I stopped up at Dietz & Watson's cold-cuts manufacturing plant on Tacony St. yesterday and asked immigrant sausage-maker Gottlieb Dietz's grandchildren, who run the $300 million yearly-sales company, a real soft question: Why are they giving away sandwiches at City Hall's Dilworth Plaza, tomorrow, 11 a.m. - 2 p.m.?

"We had one in Charlotte," N.C., at the Epicenter mall, "and we had a great response," chief executive Louis Eni told me. "We figured it was about time to do it here," to show appreciation for Philadelphians who've bought Dietz & Watson meats for 70 years.

Eni walked me around the chilly factory, through high block rooms fragrant with cloves, cinnamon and pepper, noisy with compressed-air and conveyor-belt machinery, busy with dozens of union crews in hard hats and white coats, hair nets and boots, cutting, stuffing, packing, loading, cleaning. D&W buys meat and spices, and builds them into hundreds of lines of roast beefs, hams, chickens, sausages, and hot dogs by the three-pound box.

The company targeted Charlotte because it says its Florida-based rival, Boars Head, had been pressing for an exclusive cold-cut deal at a North Carolina supermarket chain that would freeze out Dietz. Boars Head tried that at SuperFresh stores two years ago, said Chris Eni, Lou's brother, who runs operations at the plant. In the SuperFresh case, "they lasted less than six months, then they asked us to come back in," Louis said. Boars Head wouldn't call me back.

Dietz includes, besides the Philadelphia plant, a 150-person Baltimore, Md. poultry cold cuts plant purchased from Parks Sausage Co. (the brand is still owned by Steelers veteran Franco Harris) in 2000; the 100-worker Black Bear frozen-products distribution center in Delanco; the cheese prep factory in Corfu, NY, which employs 75; and distribution centers in South Carolina and Florida, said sister Cindy Eni Yingling, the company CFO.

Why is Dietz still here when most old Philadelphia cold-cut makers are gone? Besides the rare unity and continuity of the founding family? Because they compete on quality, the only way to respond to relentless low-price producers. For example, "no carageenan," says Louis, meaning the water-loving seaweed that many food processors use to hold water. "No MSG. No soy fillers. Not all the water. High-quality meat and spices. It costs more. But it's the only way to get the right taste."

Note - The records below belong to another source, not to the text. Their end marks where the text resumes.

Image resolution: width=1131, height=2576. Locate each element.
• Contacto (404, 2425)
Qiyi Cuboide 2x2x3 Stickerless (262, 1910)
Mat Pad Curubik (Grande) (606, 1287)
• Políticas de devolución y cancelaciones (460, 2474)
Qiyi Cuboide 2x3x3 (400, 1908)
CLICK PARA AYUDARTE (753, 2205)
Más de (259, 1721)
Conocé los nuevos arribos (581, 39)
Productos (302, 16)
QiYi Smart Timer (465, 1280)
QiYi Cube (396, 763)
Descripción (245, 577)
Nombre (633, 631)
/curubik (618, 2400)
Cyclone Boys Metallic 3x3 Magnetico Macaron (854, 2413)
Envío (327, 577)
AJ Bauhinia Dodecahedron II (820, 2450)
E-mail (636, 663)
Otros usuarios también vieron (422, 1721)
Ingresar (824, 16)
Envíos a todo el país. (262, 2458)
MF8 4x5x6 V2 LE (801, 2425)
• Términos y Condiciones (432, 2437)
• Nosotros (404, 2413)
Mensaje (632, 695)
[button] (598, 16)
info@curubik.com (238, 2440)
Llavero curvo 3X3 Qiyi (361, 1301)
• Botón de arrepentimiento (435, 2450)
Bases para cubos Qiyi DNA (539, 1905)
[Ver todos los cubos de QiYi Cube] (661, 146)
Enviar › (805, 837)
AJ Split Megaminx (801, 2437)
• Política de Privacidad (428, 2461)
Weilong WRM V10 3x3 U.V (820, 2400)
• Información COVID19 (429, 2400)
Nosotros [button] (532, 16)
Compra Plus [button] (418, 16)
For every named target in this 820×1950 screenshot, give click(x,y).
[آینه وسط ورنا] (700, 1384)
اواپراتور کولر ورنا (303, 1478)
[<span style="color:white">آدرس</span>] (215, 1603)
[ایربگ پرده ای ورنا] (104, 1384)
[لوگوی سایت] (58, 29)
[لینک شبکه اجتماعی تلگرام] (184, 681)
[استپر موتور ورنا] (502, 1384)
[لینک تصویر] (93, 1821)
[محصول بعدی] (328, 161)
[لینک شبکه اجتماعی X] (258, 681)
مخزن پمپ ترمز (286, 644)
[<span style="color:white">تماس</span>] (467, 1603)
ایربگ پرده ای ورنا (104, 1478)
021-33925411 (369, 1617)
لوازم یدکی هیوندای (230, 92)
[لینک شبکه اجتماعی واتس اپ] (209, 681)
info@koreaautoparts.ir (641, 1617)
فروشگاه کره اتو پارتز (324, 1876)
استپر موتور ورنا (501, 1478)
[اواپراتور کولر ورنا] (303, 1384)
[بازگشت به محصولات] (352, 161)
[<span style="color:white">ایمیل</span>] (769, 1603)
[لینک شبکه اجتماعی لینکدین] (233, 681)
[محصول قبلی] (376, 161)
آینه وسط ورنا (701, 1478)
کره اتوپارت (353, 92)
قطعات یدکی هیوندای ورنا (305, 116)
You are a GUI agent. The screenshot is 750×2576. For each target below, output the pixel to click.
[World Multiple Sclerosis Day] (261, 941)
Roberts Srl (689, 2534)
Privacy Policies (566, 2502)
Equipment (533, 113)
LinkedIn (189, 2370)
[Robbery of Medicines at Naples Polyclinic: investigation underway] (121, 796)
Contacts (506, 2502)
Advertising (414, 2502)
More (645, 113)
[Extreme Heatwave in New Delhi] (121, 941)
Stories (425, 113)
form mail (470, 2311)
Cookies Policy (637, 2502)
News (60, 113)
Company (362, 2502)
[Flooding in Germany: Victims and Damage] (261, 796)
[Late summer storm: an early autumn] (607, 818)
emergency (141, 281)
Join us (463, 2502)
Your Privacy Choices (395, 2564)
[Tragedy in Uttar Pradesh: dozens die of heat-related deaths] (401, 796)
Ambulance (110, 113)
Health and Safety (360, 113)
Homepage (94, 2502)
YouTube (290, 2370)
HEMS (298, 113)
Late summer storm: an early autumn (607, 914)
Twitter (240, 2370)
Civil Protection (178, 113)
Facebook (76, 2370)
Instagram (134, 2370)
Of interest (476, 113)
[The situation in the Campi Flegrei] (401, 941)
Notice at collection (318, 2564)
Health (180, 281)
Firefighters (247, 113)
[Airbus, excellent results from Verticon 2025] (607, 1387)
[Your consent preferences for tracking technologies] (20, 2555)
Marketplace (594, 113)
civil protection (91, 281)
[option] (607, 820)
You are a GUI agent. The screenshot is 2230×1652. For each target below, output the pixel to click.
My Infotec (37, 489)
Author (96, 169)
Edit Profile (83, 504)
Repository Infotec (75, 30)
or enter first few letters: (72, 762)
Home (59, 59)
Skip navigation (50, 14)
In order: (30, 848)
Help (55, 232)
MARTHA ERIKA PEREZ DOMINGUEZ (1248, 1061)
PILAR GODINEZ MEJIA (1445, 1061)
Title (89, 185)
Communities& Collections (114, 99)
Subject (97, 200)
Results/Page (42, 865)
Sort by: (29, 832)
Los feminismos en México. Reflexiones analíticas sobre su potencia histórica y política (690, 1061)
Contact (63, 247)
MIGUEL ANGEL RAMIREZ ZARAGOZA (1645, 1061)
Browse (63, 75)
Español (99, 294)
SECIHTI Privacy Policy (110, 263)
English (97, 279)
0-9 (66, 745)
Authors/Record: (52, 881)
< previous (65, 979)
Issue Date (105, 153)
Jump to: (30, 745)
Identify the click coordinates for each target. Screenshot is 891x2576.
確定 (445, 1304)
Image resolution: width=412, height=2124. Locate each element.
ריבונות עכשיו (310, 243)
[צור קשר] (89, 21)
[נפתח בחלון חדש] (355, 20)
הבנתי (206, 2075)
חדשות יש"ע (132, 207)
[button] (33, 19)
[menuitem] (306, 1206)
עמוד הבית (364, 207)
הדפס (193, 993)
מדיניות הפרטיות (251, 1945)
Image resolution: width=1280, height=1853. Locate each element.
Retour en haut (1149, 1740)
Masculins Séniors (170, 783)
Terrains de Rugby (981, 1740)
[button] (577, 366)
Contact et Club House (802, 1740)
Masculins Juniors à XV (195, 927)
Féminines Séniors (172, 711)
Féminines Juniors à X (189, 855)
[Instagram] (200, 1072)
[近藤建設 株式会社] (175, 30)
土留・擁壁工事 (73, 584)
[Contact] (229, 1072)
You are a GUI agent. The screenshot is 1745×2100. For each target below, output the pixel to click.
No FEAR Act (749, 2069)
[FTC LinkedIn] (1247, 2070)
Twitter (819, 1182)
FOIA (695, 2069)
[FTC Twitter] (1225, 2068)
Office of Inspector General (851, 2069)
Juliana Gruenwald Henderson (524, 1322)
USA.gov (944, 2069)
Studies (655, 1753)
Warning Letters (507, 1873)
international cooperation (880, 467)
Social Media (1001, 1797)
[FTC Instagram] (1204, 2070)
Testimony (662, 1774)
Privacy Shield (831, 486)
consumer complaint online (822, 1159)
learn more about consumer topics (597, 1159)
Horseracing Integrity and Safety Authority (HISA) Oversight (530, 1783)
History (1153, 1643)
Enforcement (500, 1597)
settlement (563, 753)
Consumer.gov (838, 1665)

How's business different today from 1975, when the plant moved to the Northeast from Front and Vine? "Everybody used to buy baloney loaves, franks and sausages," said Lou. "The fastest-growing (line) today is chicken breast," with a variety of spices. "It's perceived as being low in fat. And it's got a better flavor" than turkey or other newly-popular meats.

Dietz sells mostly to distributors and store chains. ShopRite and Acme are "huge," though no market or distributor is more than 8% of total sales. Wawa "is not a customer." Dietz distributes in Korea, and to military bases in the Middle East. But exports are hard, even to Canada, because of protectionist rules.

Half of sales are within 100 miles of Philadelphia. "This is a sandwich city," said marketing chief Ken Hoffman, a 30-year veteran. "People came here from those parts of the world that eat deli."